MathNet: a 30K+ multilingual Olympiad dataset and benchmark for math reasoning and math-aware search
Researchers introduce MathNet, a large collection of competition-level math problems and a set of tests designed to push how well AI can both solve and find mathematically related problems. The collection contains 30,676 Olympiad-level problems with expert-written solutions. The problems cover many topics, include LaTeX and natural-language statements, and span contests from 47 countries and 17 languages over multiple decades.
The team built MathNet to support three tasks. The first is Problem Solving: models must generate solutions to hard math problems. The second is Math-Aware Retrieval: systems must find problems that are mathematically equivalent or closely related, not just textually similar. The third is Retrieval-Augmented Problem Solving (RAG): models fetch related problems and use them to produce better answers. To support retrieval work, the authors provide MathNet-Retrieve (40K synthetic problems made from 10K anchor problems, each paired with one equivalent positive and three hard negatives) and MathNet-RAG (70 expert-curated, structurally similar IMO-level problems).
A key point of MathNet is its focus on mathematical structure. Two statements can look different but mean the same thing — for example, x^2 + y^2 = 1 and √a^2 + b^2 = 1 describe the same unit-circle condition even though they use different symbols. The authors emphasize that common search systems and embedding-based retrievers (models that turn text into numerical vectors for search) often fail to detect such equivalences, because they rely on surface wording or variable names.
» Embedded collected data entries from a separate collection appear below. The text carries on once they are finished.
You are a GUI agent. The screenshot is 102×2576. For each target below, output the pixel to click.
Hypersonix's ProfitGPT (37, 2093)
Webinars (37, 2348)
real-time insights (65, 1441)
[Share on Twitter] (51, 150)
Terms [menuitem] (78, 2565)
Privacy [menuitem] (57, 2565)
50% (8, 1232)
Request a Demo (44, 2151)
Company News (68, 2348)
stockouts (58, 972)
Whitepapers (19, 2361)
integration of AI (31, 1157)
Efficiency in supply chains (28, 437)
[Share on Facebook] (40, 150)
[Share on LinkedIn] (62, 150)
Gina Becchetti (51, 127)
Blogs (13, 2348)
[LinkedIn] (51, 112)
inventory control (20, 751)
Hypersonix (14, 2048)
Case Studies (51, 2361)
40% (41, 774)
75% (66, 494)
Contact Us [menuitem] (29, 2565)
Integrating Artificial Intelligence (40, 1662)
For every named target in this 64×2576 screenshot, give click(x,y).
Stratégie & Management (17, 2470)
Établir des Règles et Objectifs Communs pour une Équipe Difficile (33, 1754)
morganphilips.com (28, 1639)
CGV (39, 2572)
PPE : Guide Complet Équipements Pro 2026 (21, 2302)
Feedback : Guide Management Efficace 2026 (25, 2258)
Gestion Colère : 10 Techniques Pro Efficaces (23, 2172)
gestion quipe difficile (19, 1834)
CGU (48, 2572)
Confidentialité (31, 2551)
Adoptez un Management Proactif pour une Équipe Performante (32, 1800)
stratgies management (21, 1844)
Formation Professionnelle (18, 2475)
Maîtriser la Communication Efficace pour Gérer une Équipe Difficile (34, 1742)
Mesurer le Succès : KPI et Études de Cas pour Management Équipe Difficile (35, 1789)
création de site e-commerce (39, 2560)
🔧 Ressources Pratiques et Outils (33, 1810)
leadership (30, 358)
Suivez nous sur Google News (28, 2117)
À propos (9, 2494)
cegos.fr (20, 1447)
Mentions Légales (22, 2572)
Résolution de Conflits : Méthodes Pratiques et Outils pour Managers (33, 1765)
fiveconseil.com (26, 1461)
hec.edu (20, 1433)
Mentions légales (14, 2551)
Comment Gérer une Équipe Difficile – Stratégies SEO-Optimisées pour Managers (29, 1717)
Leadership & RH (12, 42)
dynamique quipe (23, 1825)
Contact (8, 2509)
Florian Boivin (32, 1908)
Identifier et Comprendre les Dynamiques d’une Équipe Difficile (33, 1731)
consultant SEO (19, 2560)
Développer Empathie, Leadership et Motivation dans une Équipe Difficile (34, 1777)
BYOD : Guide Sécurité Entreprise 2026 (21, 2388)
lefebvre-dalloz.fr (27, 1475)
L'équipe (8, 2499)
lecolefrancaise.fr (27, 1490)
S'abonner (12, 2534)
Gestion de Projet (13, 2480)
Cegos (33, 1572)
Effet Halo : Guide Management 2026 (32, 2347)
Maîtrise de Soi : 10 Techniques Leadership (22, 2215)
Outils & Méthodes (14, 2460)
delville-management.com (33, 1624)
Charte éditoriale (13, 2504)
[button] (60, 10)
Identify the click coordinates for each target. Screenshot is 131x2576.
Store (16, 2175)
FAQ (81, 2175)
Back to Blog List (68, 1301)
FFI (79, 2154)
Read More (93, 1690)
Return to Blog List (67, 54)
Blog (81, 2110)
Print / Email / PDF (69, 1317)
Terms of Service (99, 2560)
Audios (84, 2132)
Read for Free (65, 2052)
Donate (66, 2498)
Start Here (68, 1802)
The paper evaluates 27 state-of-the-art models on these tasks. Even leading reasoning models struggle: reported scores include 78.4% for Gemini-3.1-Pro and 69.3% for GPT-5 on the problem-solving task, indicating room for improvement. Embedding models also lag at retrieving truly equivalent problems. The authors show that retrieval-augmented generation can help, but its benefit depends strongly on retrieval quality. One retriever, DeepSeek-V3.2-Speciale, produced up to 12% gains and obtained the highest benchmark scores when it surfaced structure-aligned neighbors.